When was the last time you tried to fix something without the right tools? Without the knowledge to effect positive change? When you bumbled into something you knew nothing about?
Or just ignored something bad, hoping it would magically vanish?
I could have done the hard work. I could have driven 15 minutes to Home Depot to pick up duct tape. I could have found a YouTube video to show me what to do. I could have looked online for a plumber and left a message for someone to call me back after the holiday.
We’re often the same when facing someone else’s crisis. We could do a lot of things to learn the best approach. We could read a book, listen to a podcast, or talk to someone who’s been through similar pain. We instead often grab the packing tape of clichés or the not-duct-tape of “I don’t want to make them uncomfortable by talking about it,” and miss opportunities for true compassion and healing.
In 2022, I closed my martial arts school after losing over 60% of my students. Turns out teaching martial arts on Zoom is a novelty for a year or so but becomes just one more thing people abandoned during the pandemic. When my lease was up, I made the incredibly painful decision to close the facility. After 15 years of pouring my life into my students, I had to sell everything in the space of a week to turn over the keys to my landlord.
I had friends who were so uncomfortable with my grief that they said things like, “You have all these memories of lives you’ve changed. Concentrate on that.” Others said, “Well, now you can stop traveling back and forth between Texas and Florida and enjoy life on the beach!” Still others said nothing at all, just watching as various martial arts schools came and paid pennies on the dollar for equipment that had seen hundreds of students punch, kick, laugh, and cry while on their journey to black belt.
None of it stanched the drips.
When we see problems, it’s natural to want to help—to fix things. We may have a friend who learns she has cancer, another who’s facing divorce. A colleague gets laid off or a family member goes bankrupt. And it’s all too often that we dive right in with packing tape instead of what’s actually needed…what will make a difference in the drips of sorrow and pain and sadness and fear.
Or we just ignore the leak and act as if nothing happened.
In either case, the drips don’t go away.
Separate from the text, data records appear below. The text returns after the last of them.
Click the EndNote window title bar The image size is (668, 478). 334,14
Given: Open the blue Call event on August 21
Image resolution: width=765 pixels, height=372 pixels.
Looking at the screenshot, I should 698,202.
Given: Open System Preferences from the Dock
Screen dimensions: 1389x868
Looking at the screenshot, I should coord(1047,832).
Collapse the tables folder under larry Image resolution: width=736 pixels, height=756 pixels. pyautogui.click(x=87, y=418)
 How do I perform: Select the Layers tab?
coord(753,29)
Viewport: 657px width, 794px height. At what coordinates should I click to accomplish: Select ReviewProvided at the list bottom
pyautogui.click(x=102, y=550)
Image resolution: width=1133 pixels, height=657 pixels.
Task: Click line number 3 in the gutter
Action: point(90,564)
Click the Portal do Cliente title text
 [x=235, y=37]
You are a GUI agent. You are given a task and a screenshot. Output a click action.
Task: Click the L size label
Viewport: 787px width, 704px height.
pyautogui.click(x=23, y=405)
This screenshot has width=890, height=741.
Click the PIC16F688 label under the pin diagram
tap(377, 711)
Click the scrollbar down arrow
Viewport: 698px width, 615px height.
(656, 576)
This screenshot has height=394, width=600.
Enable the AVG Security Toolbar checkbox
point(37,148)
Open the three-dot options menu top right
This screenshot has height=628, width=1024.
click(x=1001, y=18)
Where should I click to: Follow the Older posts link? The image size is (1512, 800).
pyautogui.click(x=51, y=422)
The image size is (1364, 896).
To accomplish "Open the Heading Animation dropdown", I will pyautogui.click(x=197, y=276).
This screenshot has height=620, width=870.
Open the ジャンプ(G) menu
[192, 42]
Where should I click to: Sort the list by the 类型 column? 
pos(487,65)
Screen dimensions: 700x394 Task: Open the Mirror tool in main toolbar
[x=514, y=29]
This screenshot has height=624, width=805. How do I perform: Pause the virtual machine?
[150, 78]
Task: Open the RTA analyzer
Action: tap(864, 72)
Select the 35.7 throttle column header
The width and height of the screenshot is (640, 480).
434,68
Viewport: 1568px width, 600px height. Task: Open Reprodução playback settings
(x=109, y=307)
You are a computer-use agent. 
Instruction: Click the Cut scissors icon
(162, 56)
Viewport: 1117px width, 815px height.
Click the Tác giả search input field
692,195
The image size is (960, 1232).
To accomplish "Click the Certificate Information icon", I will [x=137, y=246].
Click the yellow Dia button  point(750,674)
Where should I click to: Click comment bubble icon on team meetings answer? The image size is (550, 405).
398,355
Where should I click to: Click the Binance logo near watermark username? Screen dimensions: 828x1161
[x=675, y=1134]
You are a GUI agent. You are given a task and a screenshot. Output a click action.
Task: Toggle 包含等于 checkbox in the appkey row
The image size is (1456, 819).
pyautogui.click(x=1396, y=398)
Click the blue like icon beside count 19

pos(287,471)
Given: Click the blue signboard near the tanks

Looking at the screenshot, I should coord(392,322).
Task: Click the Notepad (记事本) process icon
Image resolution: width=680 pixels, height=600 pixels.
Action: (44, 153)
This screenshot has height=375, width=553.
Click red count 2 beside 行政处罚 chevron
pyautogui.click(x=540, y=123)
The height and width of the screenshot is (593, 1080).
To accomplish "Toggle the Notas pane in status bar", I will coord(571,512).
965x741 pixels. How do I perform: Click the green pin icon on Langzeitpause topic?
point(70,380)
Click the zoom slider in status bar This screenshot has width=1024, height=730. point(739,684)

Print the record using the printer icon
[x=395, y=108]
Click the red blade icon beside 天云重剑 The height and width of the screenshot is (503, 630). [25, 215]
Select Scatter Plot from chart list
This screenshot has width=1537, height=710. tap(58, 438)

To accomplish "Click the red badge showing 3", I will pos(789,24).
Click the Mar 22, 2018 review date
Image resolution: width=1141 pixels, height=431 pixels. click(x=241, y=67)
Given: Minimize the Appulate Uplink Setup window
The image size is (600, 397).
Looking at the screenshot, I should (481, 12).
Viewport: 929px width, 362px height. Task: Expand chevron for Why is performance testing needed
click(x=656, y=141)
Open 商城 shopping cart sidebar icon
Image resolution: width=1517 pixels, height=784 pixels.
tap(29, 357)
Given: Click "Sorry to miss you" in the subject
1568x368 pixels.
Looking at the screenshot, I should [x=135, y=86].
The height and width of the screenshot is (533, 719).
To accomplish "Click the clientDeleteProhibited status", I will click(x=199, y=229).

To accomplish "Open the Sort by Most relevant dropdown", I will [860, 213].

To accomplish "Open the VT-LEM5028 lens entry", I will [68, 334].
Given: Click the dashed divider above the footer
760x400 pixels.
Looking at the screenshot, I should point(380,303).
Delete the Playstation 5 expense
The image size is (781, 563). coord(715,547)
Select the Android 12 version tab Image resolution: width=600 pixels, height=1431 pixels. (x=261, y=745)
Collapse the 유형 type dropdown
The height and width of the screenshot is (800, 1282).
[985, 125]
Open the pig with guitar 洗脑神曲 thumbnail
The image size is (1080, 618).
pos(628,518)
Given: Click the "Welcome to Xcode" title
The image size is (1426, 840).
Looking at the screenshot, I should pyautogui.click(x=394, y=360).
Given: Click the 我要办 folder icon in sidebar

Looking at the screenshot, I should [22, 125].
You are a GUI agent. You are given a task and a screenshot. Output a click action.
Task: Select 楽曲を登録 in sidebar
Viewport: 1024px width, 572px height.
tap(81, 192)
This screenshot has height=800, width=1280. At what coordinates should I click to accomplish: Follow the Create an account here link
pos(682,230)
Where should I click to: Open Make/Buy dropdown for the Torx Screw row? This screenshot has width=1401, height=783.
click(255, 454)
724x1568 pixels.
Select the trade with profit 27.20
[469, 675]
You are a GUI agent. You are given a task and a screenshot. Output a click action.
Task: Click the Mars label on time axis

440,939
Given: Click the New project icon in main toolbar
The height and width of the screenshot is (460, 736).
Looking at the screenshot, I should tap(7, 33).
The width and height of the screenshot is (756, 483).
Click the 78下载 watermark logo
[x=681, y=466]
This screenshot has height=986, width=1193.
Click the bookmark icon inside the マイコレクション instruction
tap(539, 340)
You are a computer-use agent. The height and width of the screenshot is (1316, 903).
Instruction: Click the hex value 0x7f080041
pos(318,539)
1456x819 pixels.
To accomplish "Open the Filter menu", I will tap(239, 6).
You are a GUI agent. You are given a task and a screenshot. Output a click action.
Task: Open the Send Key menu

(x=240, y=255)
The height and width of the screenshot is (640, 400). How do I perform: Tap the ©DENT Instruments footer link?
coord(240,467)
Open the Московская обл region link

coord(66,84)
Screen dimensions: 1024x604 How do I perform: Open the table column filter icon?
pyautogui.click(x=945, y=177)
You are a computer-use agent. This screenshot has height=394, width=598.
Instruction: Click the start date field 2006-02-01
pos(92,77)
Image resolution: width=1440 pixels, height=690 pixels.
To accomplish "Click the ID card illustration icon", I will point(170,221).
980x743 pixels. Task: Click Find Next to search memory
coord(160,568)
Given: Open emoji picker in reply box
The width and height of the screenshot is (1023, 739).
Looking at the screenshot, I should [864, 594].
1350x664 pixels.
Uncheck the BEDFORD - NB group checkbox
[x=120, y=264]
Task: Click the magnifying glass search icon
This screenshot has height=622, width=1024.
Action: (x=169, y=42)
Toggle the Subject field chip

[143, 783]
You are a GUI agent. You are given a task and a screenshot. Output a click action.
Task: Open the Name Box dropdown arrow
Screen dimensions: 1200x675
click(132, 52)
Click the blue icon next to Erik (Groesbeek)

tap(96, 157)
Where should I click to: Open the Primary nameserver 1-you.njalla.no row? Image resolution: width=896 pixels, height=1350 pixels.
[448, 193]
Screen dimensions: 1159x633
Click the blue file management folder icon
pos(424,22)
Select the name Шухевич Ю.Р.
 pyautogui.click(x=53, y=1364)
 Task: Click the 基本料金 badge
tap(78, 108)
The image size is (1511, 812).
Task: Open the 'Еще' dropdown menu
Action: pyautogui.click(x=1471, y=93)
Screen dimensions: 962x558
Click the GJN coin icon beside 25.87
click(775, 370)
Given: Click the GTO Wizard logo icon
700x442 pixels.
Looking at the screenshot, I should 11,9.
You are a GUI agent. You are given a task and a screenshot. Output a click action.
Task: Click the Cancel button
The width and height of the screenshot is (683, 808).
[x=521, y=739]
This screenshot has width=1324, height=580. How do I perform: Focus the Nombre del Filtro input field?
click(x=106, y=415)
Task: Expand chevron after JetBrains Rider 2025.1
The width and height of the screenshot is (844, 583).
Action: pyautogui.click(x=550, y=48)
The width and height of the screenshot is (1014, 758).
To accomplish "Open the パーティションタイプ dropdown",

The diagnosis or the grief doesn’t magically disappear just because “Well, I tried.” When our words are nothing more than packing tape on a leaking pipe, they are at best useless and at worst, unkind. They look and sound awkward and amateurish. They don’t help.
Because words matter.
Nearly two years on, I still feel the sting of losing my students. I miss Saturday mornings when I’d get to the studio early for my own workout and then watch as one of my senior black belts (an MIT graduate, vice president of engineering in his day job) would teach the Little Dragons how to do jumping jacks and punch on the pads, telling me, “It’s the best 30 minutes of my week.”
My eyes fill up just typing this.
The best words I’ve heard in two years? “That absolutely sucks. I’m so sorry.” Two sentences that stopped the leaks, even for a moment.
I look at my embarrassingly poor attempt at patching a pipe in my yard. And so I call my son-in-law, a general manager for a huge commercial landscaping firm in Florida, and tell him what I’ve done. After he finishes laughing at me, he tells me to text him the next day and he’ll send an irrigation specialist to come fix the pipe.
An irrigation specialist. I don’t need a plumber. My ignorance is astonishing and humbling.
Can we all commit to putting away the packing tape? Let’s forgo the need to patch things up when really, all we need to do is sit with those who grieve. Let’s quietly say, with all sincerity, “That absolutely sucks. I’m so sorry.”
I’m not a plumber or an irrigation specialist. I pray that in time of need, I can just be a friend.
When the right words are “That absolutely sucks. I’m so sorry.”